Nem Toda Dor Grita – por Andre Luiz Santiago Eleuterio

Foto de André Luiz Santiago Eleutério, autor do Pensamento Diário com reflexões emocionais sobre a vida
André Luiz Santiago Eleutério


Nem toda dor faz barulho. Nem todo sofrimento vem acompanhado de lágrimas ou pedidos de socorro. Tem uma dor que se esconde no silêncio, que se fecha num canto e aprende a continuar mesmo quando tudo dentro de si pede pausa. E talvez você conheça bem essa dor. Talvez esteja sentindo ela agora.

A gente aprendeu a correr pra quem chora alto, pra quem desaba na frente de todo mundo, pra quem grita “eu não tô bem”. Mas e quem se cala? E quem não sabe como dizer o que sente? E quem aprendeu, desde cedo, a esconder a tristeza pra não incomodar ninguém?

Tem sofrimento que não aparece.

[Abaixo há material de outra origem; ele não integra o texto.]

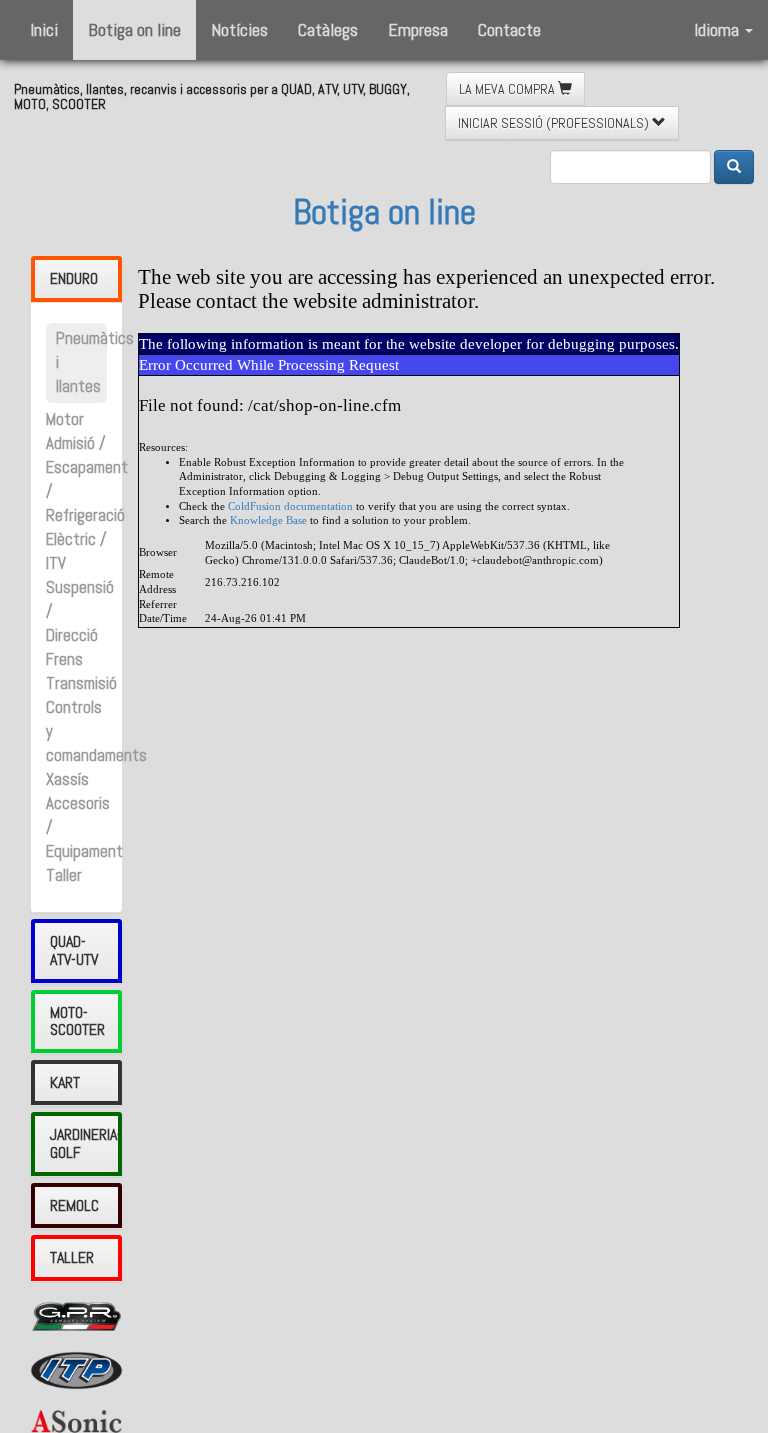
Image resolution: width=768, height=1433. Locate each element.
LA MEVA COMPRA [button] (508, 89)
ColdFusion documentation (290, 506)
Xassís (67, 779)
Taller (64, 875)
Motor (65, 419)
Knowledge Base (268, 520)
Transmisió (81, 683)
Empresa (418, 29)
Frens (64, 659)
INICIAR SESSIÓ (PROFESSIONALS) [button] (555, 123)
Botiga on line (134, 29)
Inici (44, 29)
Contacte (509, 29)
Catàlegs (328, 29)
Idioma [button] (718, 29)
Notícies (239, 29)
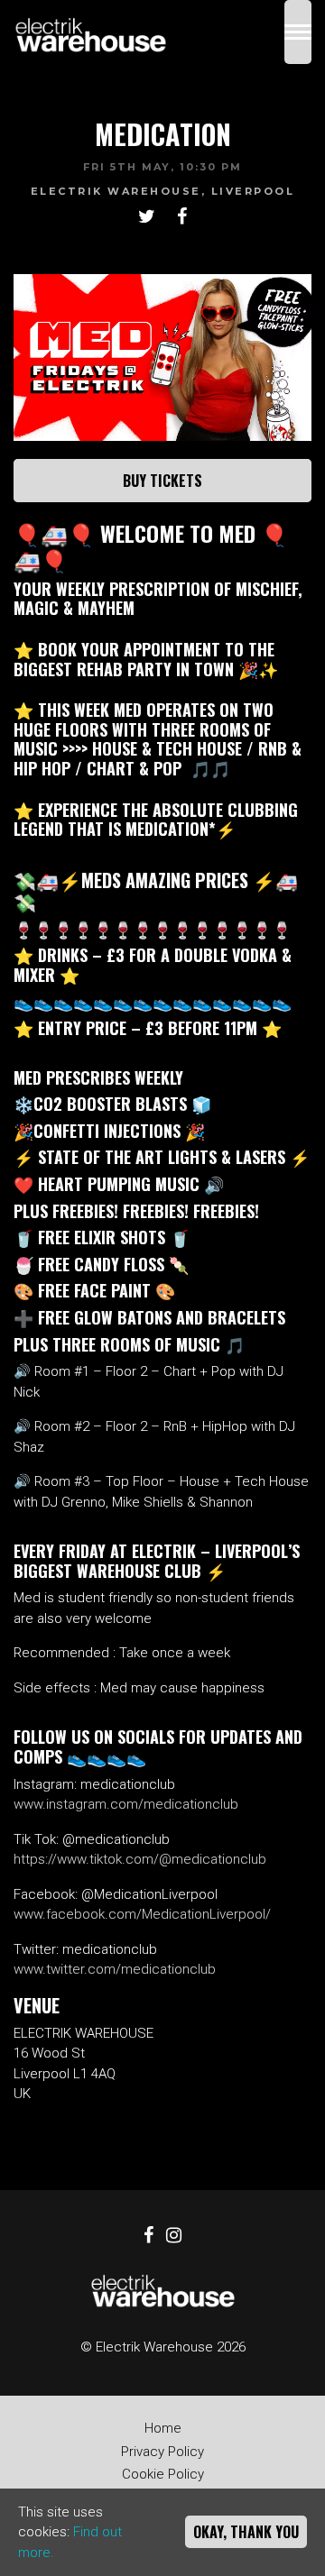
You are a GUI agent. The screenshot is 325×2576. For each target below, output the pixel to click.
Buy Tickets (162, 480)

Que veste um sorriso, que segue o dia, que responde “tudo certo” mesmo quando o coração tá em pedaços. E é fácil não perceber. É fácil achar que quem tá em silêncio tá em paz. Mas o silêncio também fala. Às vezes, até mais do que as palavras.

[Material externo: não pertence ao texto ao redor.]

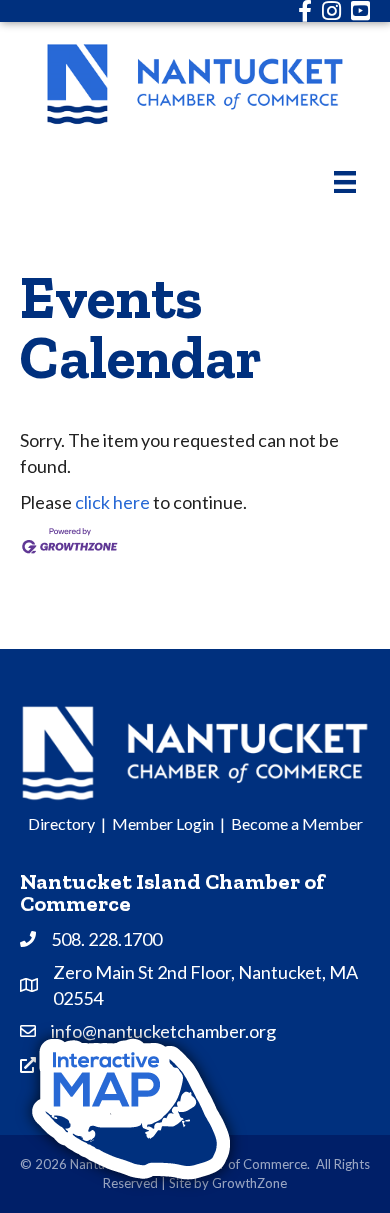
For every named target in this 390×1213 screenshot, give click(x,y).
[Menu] (345, 181)
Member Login (163, 823)
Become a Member (297, 823)
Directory (61, 823)
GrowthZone (249, 1183)
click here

Pode ser que você esteja vivendo exatamente isso. Pode ser que esteja cansado demais pra explicar. Pode ser que tenha tentado pedir ajuda, mas ninguém ouviu. Ou que ouviu, mas não entendeu. Então você aprendeu a calar. A aguentar firme. A resolver tudo sozinho. Porque foi o único jeito que encontrou de continuar.

Mas carregar o mundo nas costas todo dia tem um preço. Fingir que está tudo bem o tempo inteiro também cansa. E chega uma hora que o corpo sente. A cabeça pesa. O peito aperta. E não tem sono que resolva. Não tem distração que baste. Porque não é o corpo que tá cansado — é a alma.

E quando a alma se cansa, tudo perde a cor. Coisas simples viram esforço. Conversas leves parecem pesadas. E até a presença de outras pessoas dói. Porque ninguém vê o que você tá enfrentando por dentro. Ninguém percebe o silêncio como um pedido. Ninguém repara no olhar perdido, na fala contida, no sumiço discreto. Porque, pra todo mundo, você é forte. Você é quem aguenta. Quem ajuda. Quem está sempre ali.

Mas até quem ajuda precisa ser ouvido. Até quem carrega precisa ser amparado. Até quem não fala, quer ser entendido. E talvez você esteja só esperando isso: que alguém perceba. Que alguém olhe com mais atenção. Que alguém veja além do que você mostra. Porque você cansou de explicar. Cansou de não ser levado a sério. Cansou de se sentir invisível.

A dor silenciosa também é dor. O silêncio também grita. Só que grita por dentro. E esse tipo de grito machuca de um jeito que ninguém vê. Só você sabe. Só você sente.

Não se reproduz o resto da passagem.